A historic pairing in Ivorian politics has officially come to an end. Some 50 years of companionship, militancy, imprisonment, and exercise of power. Laurent Gbagbo and Simone Ehivet Gbagbo were married in 1989 and officially divorced 34 years later, on June 29. Ehivet's lawyer, Ange Rodrigue Dadjé, said the divorce was "to the exclusive detriment of Mr. Gbagbo for characterized and notorious adultery, abandonment of the marital home, and serious insults to Ms. Simone." It will be up to the former president, "who was so keen to divorce," to drop "his appeal against the divorce decision so that his wish can finally become a reality." In Côte d'Ivoire, the Gbagbo divorce is more than a just family matter.

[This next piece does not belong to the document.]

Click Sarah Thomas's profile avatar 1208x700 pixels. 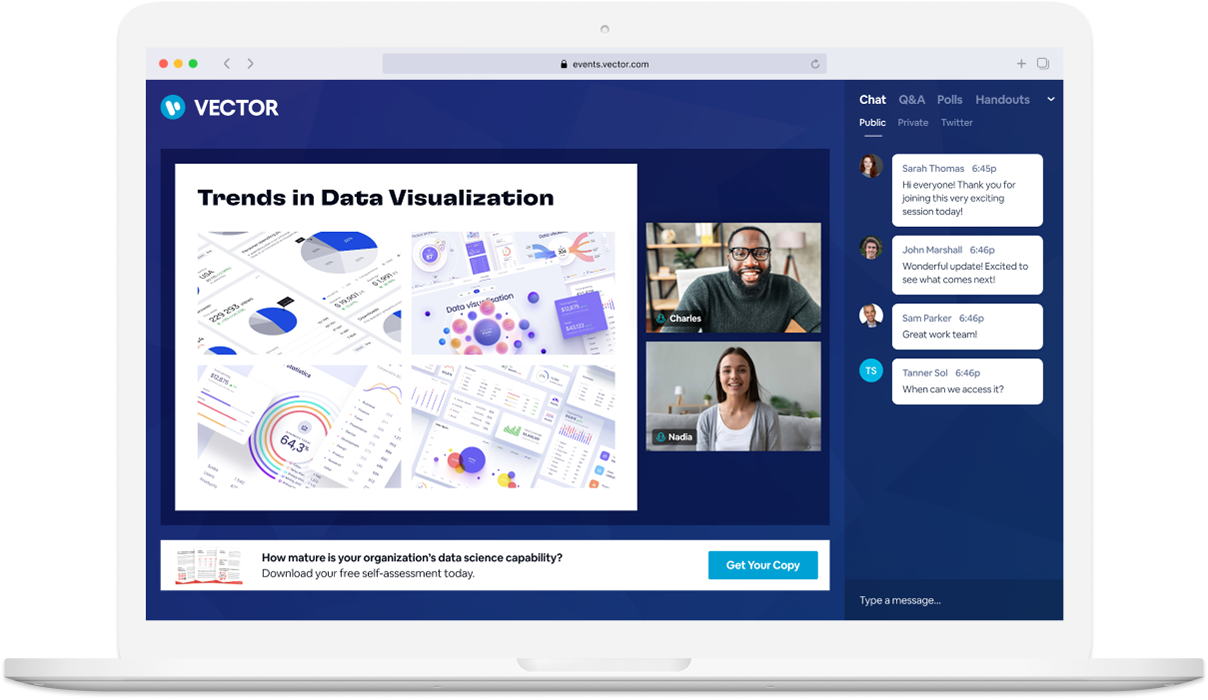point(871,166)
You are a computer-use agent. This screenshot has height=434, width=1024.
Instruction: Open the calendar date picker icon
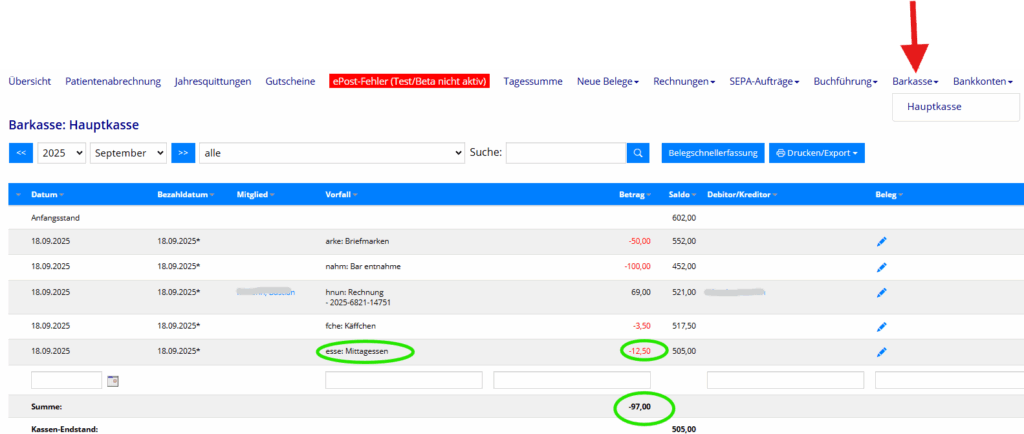[113, 381]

When he returned to Abidjan in June 2021 after a 10-year absence, Gbagbo, freshly acquitted of crimes against humanity by the International Criminal Court (ICC), made the formalization of the divorce proceedings his first public act. Airport footage of Ehivet pushed back like a stranger surprised his supporters and comrades. Everyone knew that the romance had long dissipated, and the husband had rebuilt his life with a former journalist, Nady Bamba, but the exposure of the break-up was brutal. This divorce, far from a tabloid anecdote, is as intimate as it is political.

Political partnership

For a long time, the Gbagbos were a formidable pair, as admired as they were feared. Brilliantly literate and politicized from an early age, Ehivet was a teacher who became involved in trade unionism in the 1970s. Her fight for a multi-party system led to her being imprisoned many times in President Félix Houphouët-Boigny's Côte d'Ivoire. Her political destiny accelerated when she met Gbagbo in 1973. Four years her senior, he was already a seasoned Marxist militant and had just been released from a military internment camp.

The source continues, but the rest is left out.